** Work instruction **
Which of the lines below hold "agent"? Please return each one.

** The data **

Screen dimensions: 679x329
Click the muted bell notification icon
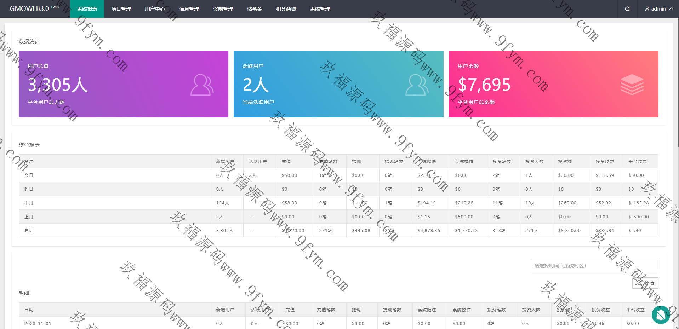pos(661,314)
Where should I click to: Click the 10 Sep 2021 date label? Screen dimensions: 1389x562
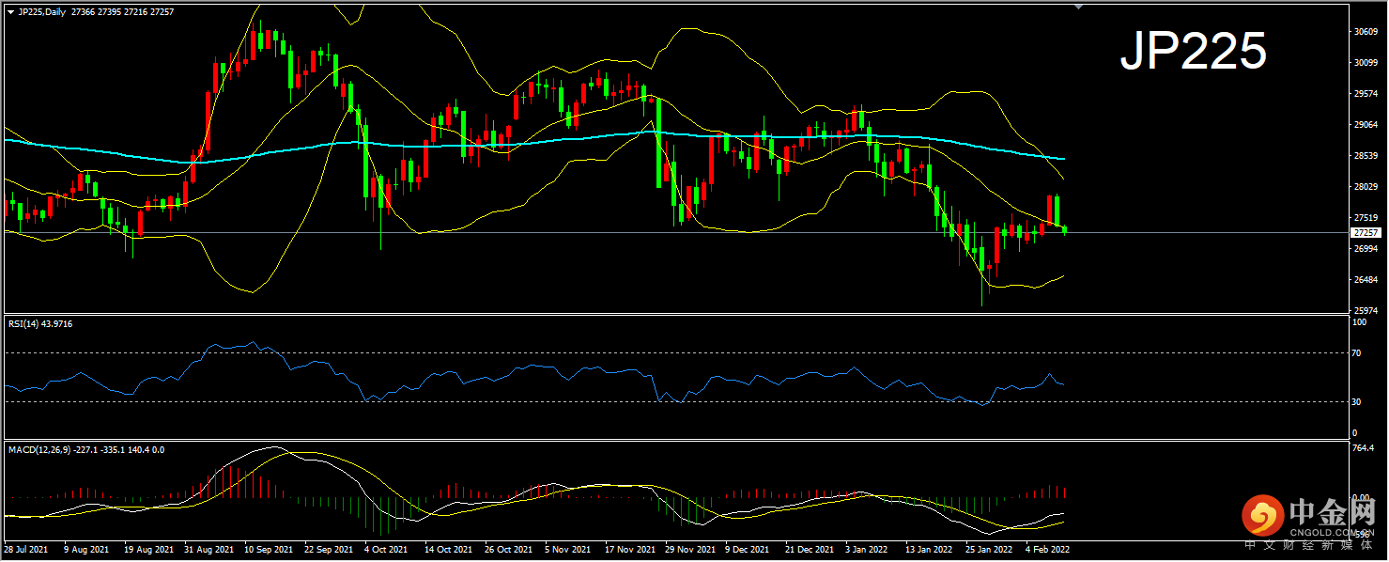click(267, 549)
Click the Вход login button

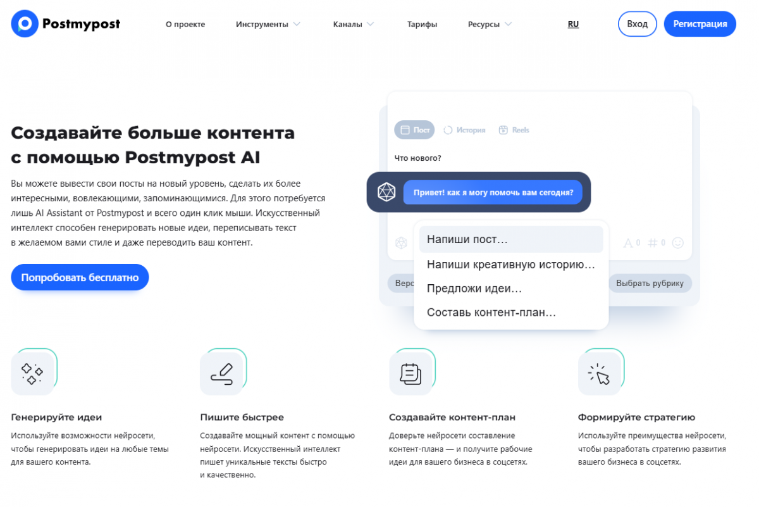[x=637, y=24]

* * *

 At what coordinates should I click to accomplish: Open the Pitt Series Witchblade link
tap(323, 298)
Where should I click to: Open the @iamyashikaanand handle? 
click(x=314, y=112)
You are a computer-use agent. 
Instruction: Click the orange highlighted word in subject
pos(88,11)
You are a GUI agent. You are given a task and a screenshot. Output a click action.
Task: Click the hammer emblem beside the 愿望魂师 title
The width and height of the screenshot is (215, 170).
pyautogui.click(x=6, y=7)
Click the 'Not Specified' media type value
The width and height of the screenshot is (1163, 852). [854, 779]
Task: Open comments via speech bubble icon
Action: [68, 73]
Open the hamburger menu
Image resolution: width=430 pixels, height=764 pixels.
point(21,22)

** Task response **
You are a computer-use agent. 
You are a GUI agent. You are given a task and a screenshot. Output a click action.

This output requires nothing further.